2

Probabilistic pattern matching with matrices works like this:

For two given strings, $x,y$ where $x\in\{0,1\}^n$ and $y\in\{0,1\}^m$ and $n\ge m$, we want to find the occurrences of $y$ in $x$.

If we describe the $0$ digit as the matrix $M_0=\begin{pmatrix} 1 & 0 \\ 1 & 1 \\ \end{pmatrix}$ and the $1$ digit with the $M_1=\begin{pmatrix} 1 & 1 \\ 0 & 1 \\ \end{pmatrix}$ matrix , it isn't hard to prove that if we define the string $x$ with matrix multipilcation (e.g $M_0\cdot M_1 \cdot M_1$ for the $011$ string), we get that $x=y \iff M_x=M_y$.

My question is the following:

If we uniformly sample a prime number $p\in \{0,...,n^4\}$, and do all the computations above the $\mathbb{Z}_p$ field (i.e modulo $p$), what is the probability that for strings $a\ne b$ we will have $M_a \equiv M_b \text{ mod } p$? We can assume that the strings $a,b$ are distributed uniformly over $\{0,1\}^n$.

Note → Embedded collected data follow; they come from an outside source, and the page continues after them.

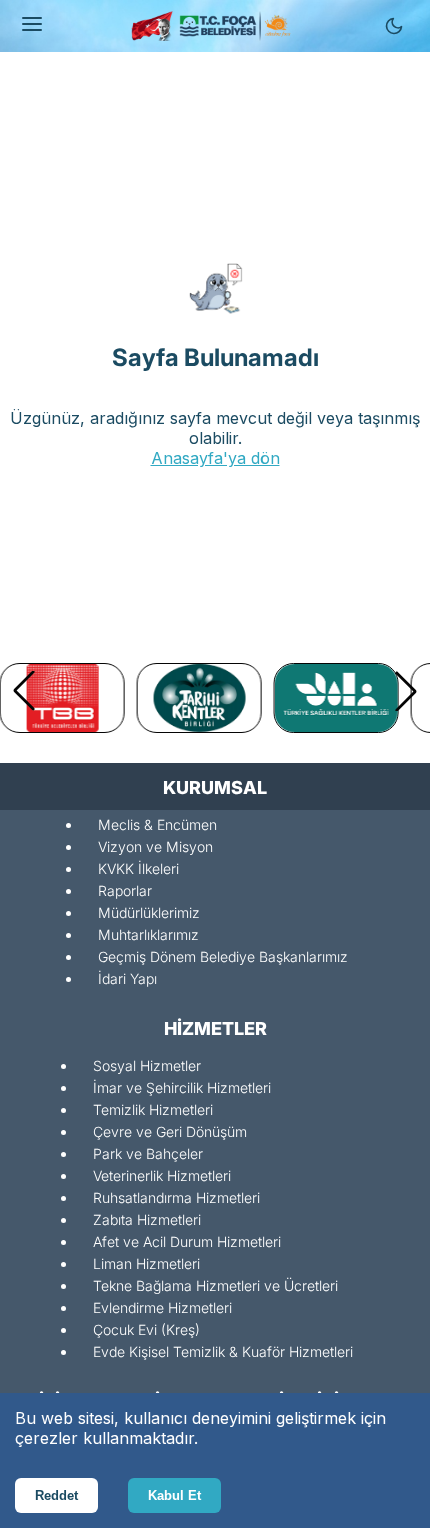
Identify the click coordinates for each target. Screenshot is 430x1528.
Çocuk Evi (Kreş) (146, 1329)
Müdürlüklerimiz (149, 912)
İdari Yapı (127, 978)
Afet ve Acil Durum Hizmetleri (187, 1241)
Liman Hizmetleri (146, 1263)
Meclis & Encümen (157, 824)
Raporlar (125, 890)
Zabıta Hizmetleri (147, 1219)
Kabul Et (174, 1495)
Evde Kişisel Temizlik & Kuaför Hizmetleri (223, 1351)
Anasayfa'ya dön (215, 458)
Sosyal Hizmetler (147, 1065)
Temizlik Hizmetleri (153, 1109)
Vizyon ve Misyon (155, 846)
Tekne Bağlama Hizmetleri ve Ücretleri (215, 1285)
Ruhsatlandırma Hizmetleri (176, 1197)
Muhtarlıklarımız (148, 934)
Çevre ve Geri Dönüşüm (170, 1131)
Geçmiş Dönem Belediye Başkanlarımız (223, 956)
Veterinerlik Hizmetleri (162, 1175)
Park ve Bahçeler (148, 1153)
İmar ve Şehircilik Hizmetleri (182, 1087)
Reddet (56, 1495)
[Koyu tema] (394, 26)
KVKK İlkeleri (138, 868)
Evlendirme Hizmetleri (162, 1307)
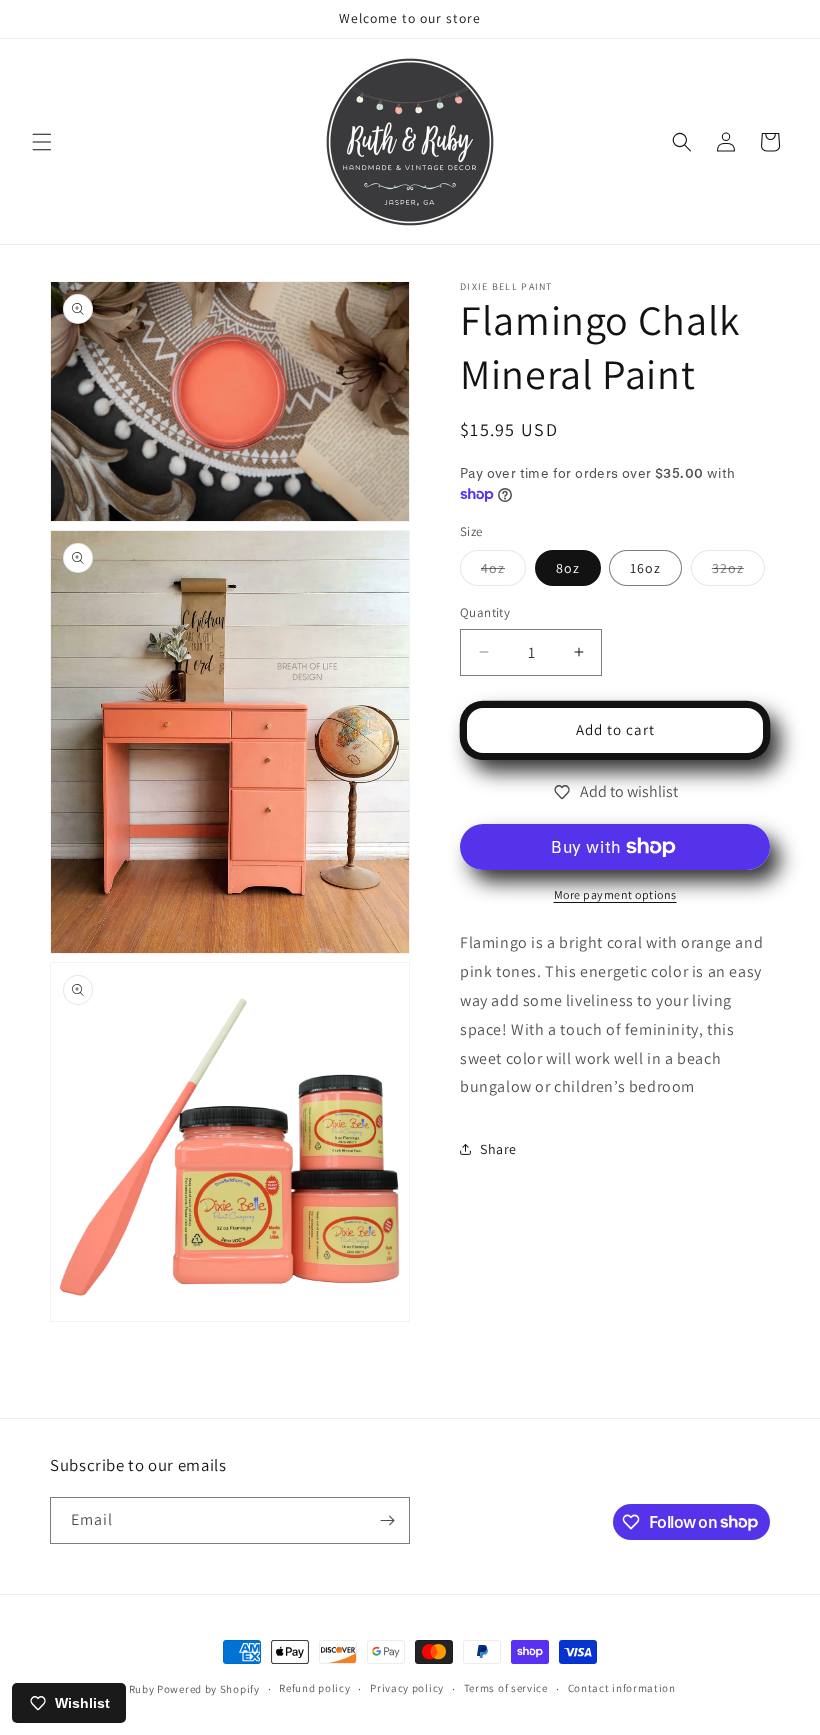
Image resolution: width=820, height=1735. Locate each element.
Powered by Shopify (208, 1689)
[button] (42, 142)
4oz (503, 572)
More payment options (615, 894)
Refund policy (314, 1688)
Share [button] (498, 1149)
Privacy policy (407, 1688)
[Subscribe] (387, 1520)
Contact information (622, 1688)
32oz (738, 572)
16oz (645, 568)
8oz (568, 568)
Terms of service (506, 1688)
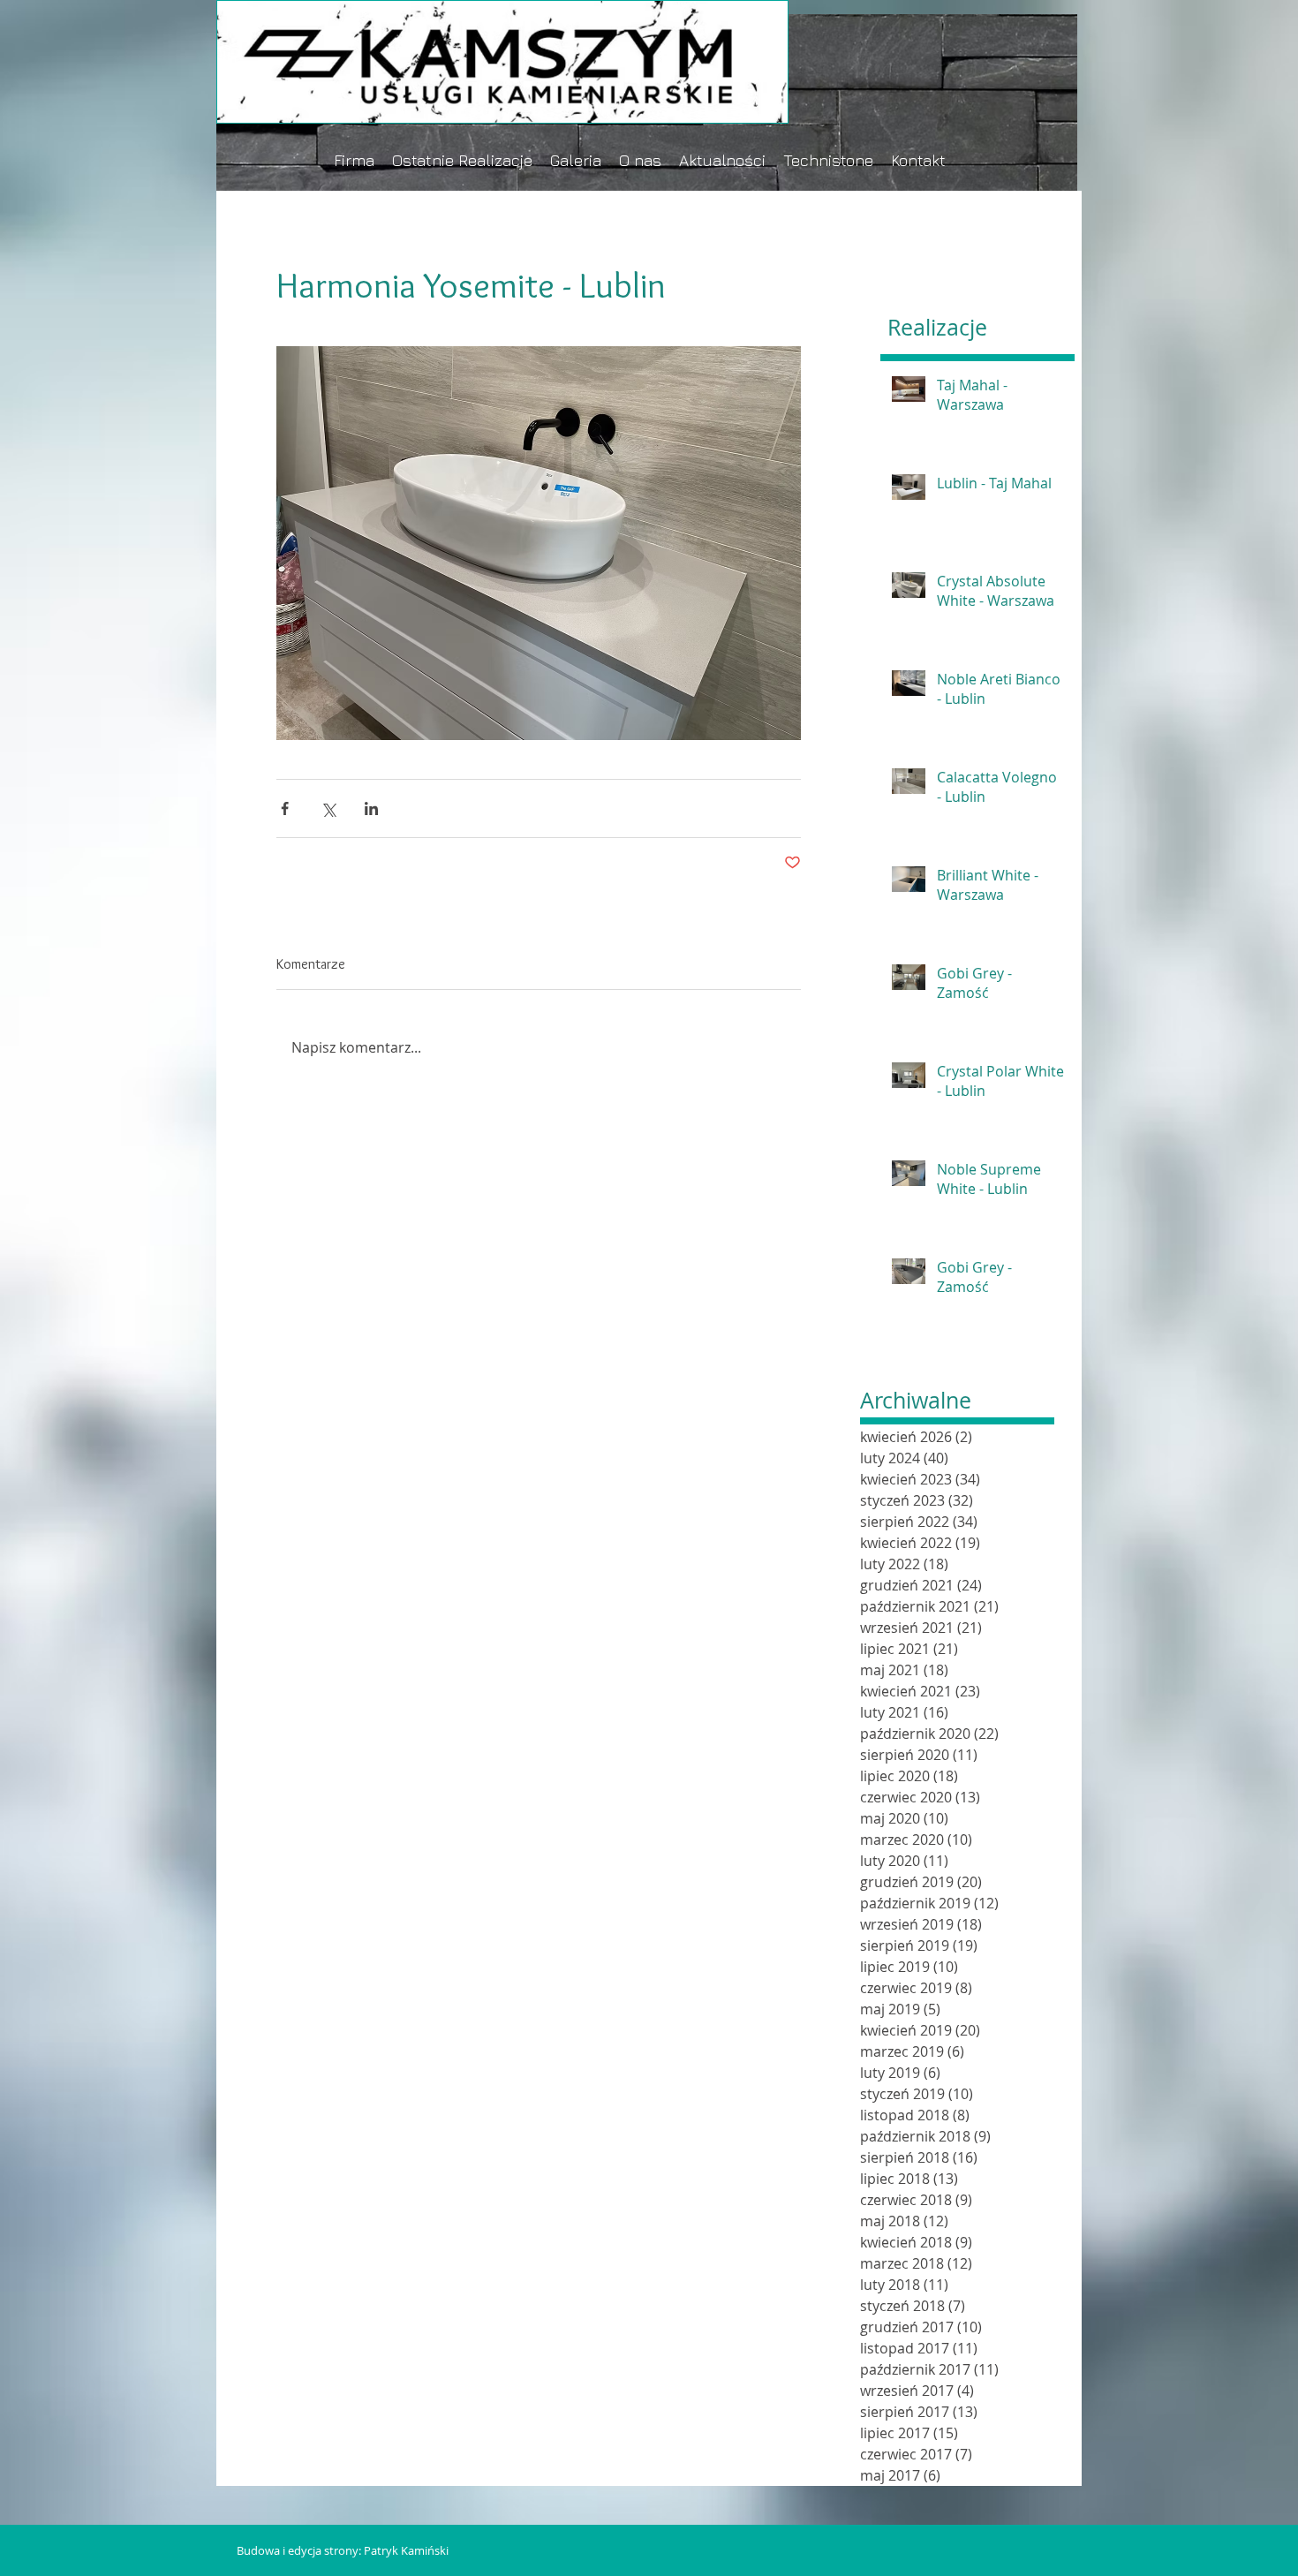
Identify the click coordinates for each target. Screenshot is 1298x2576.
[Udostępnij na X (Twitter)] (328, 808)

My first intuition was that the expected value of the number $p$ should be $\frac{n^4}{2}$, and thus the probability should be at most $\frac{2}{n^4}$, but the question states getting the bound of $\frac{1}{n^2}$, which leads me to think that my intution wasn't correct (even though $\frac{2}{n^4}$ << $\frac{1}{n^2}$ for $n$ large enough).

Thanks.

Mickey
  • 957
  • The expected value of $p$ is a bit less than $\frac{n^4}2$ because the primes are denser in the lower half of the interval, but that's just a small effect. The main problem is that you haven't specified a distribution for the strings, and without one it doesn't make sense to talk about probabilities. (E.g. for $a=b$ the probability that $a\ne b$ is zero.) – joriki Jul 03 '18 at 08:29
  • @joriki You are correct about the distribution for the strings. Lets assume that for each index $i$ we have $Pr(a_i = 0) = 0.5$ (i.e uniform distribution). I've edited it in. – Mickey Jul 03 '18 at 09:18
  • Thanks. (What you've edited into the question is stronger than that; it implies that the $a_i$ are independent.) – joriki Jul 03 '18 at 09:29
  • @joriki correct again, what I have written in the question is the relevant assumption (independent random variables) :) – Mickey Jul 03 '18 at 10:31

0 Answers0